Reading this PDF, I encountered a very simple simplification that I can't obtain. Basically, it asks what is the probability of the occurrence of a word $w_{n}$ given that we know another word $w_{n-1}$ already appeared before. Usually, this is calculated using the Maximum Likelihood Estimate which gives the probability:
$$P(w_{n}|w_{n-1}) = \displaystyle \frac{C(w_{n-1}w_{n})}{C(w_{n-1})}$$
where $C(w_{n})$ is the frequency of the word $w_{n}$
However, using an alternative probability called Laplace's law or Expected Likelihood Estimation we have as probability of $w_{n-1}w_{n}$
$$P(w_{n-1}w_{n}) = \frac{C(w_{n-1}w_{n})+1}{N + B} \tag{*}$$
where N is the number of tokens considered in our sample and B is the number of types which in this case would be B = V (V = vocabulary size) for unigrams and B = $V^{2}$ for bigrams.
The PDF says that $P(w_{n}|w_{n-1}) = \displaystyle \frac{C(w_{n-1}w_{n})+1}{C(w_{n-1}+V)}$ however I can't prove that.

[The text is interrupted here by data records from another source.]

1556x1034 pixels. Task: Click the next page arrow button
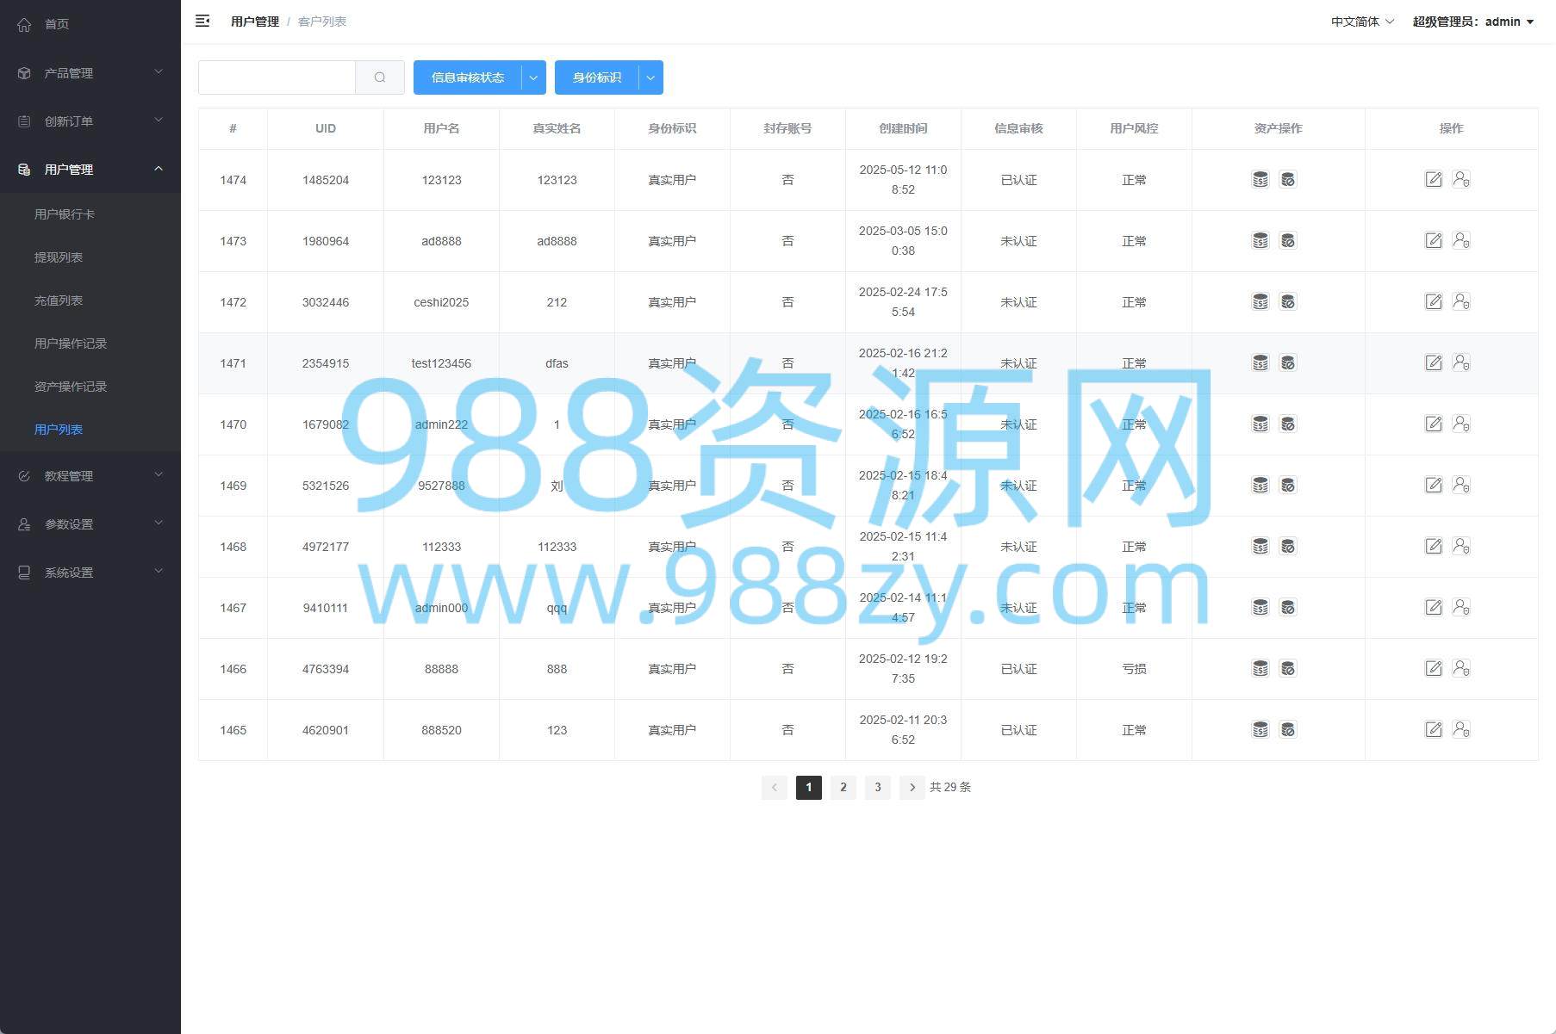(x=912, y=787)
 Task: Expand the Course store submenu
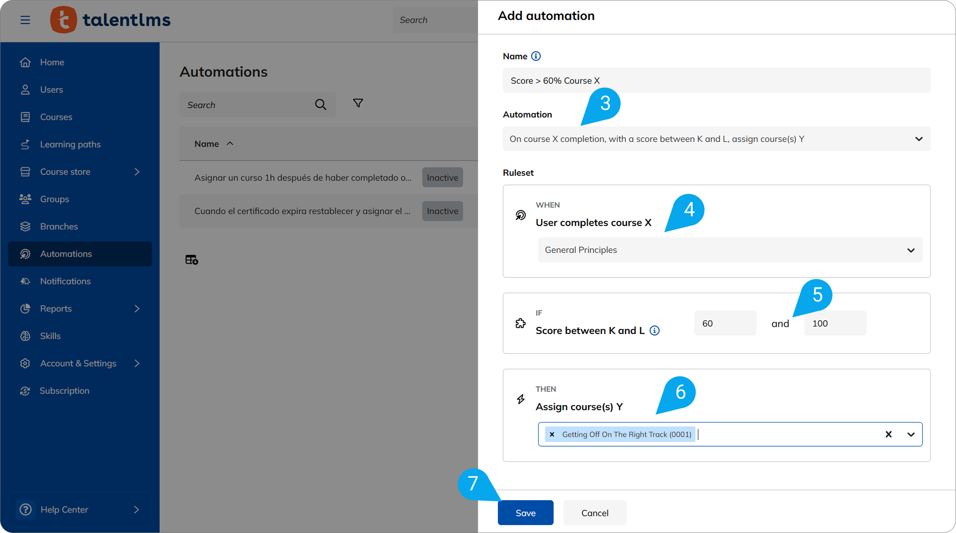coord(137,172)
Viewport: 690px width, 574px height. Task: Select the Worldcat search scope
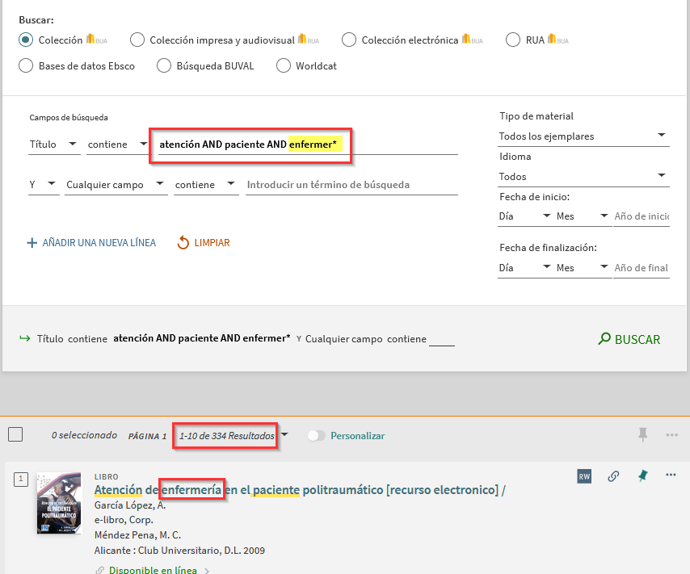tap(284, 66)
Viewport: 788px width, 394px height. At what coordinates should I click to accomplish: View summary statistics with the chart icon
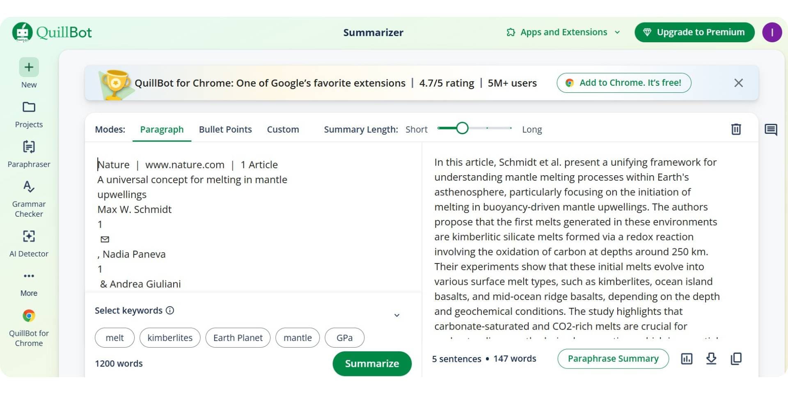pos(687,359)

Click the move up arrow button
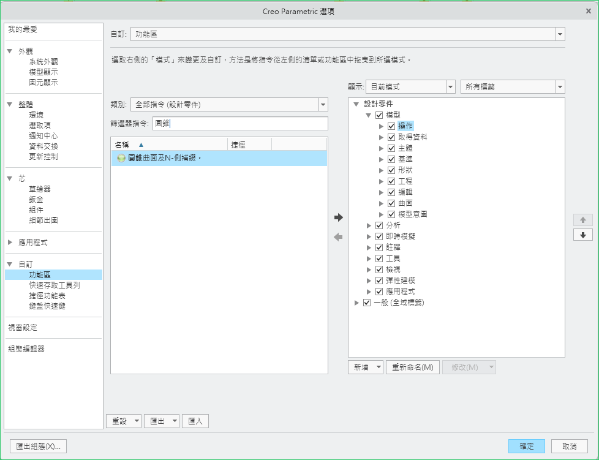582,219
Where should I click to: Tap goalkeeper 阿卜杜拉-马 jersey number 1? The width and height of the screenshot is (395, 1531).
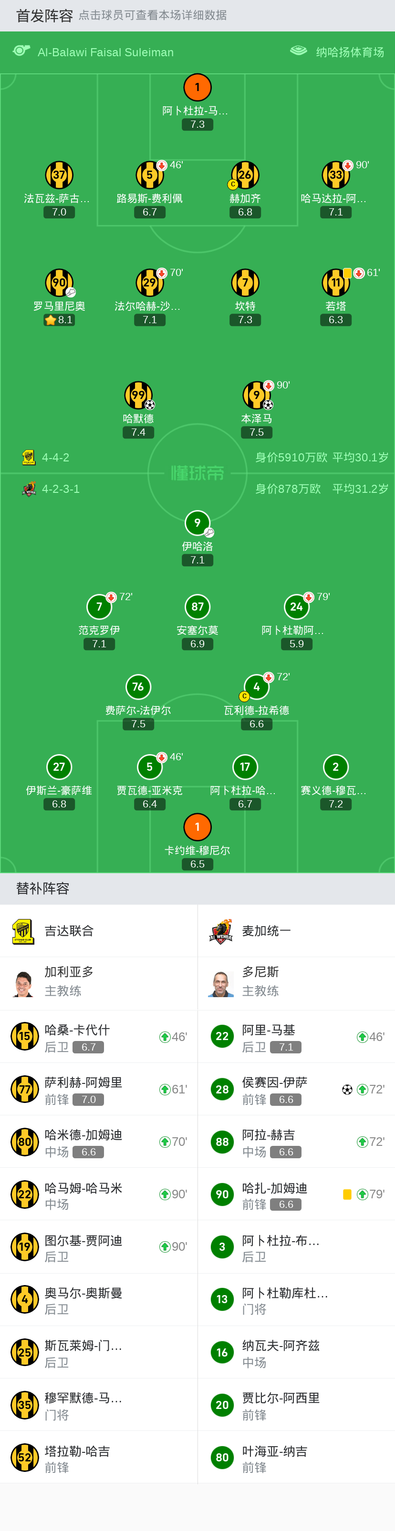pos(198,87)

I expected to get that answer by using Bayes rule like this:
$$P(w_{n}|w_{n-1})=\displaystyle \frac{P(w_{n-1}w_{n})}{P(w_{n-1})}$$
and using (*) but I don't get anything similar.

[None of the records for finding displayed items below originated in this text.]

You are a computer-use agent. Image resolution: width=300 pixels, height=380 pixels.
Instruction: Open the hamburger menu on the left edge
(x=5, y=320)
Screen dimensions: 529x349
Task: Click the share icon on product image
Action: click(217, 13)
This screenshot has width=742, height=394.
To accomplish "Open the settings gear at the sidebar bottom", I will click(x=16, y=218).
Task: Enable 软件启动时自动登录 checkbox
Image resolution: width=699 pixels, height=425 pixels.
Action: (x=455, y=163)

Some help would be appreciated.
By the way, the part I'm referring to is contained in a slide titled "Laplace Add-One Smoothing"
Regards
Laplace smoothing is a result of maximum aposteriori (MAP) estimation of the conditional probability $P(w_n|w_{n-1})$ under a Dirichlet prior.
Specifically, we want to estimate the $|V|$-valued multinomial distribution $p_k = P(w_n=k|w_{n-1})$, where $V$ is the vocabulary. Let us impose a Dirichlet prior on this multinomial distribution. That is, let $(p_1,\ldots,p_{|V|})$ be drawn from $Dir(\alpha,\ldots,\alpha)$, where $\alpha \geq 0$ is the concentration parameter of the Dirichlet distribution.
The MAP estimate of $p_k$ can be found out as under:
$\hat{p}_k = \arg \max_{p_k} \sum_{k_1=1}^{|V|} C(w_{n-1}, k_1)\log p_{k_1} + \log{\Gamma(\alpha|V|)} - |V|\log{\Gamma(\alpha)} + \sum_{k_1}^K(\alpha-1)\log p_{k_1}$
subject to $\sum_{k_1=1}^K p_{k_1} = 1$
($\Gamma(x)$ is the Gamma function)
The first term in the objective term is due to the multinomial likelihood function, while the remaining are due to the Dirichlet prior. We can now use Lagrange multipliers to solve the above constrained convex optimization problem. The solution is the Laplace smoothed bigram probability estimate:
$\hat{p}_k = \frac{C(w_{n-1}, k) + \alpha - 1}{C(w_{n-1}) + |V|(\alpha - 1)}$
Setting $\alpha = 2$ will result in the add one smoothing formula.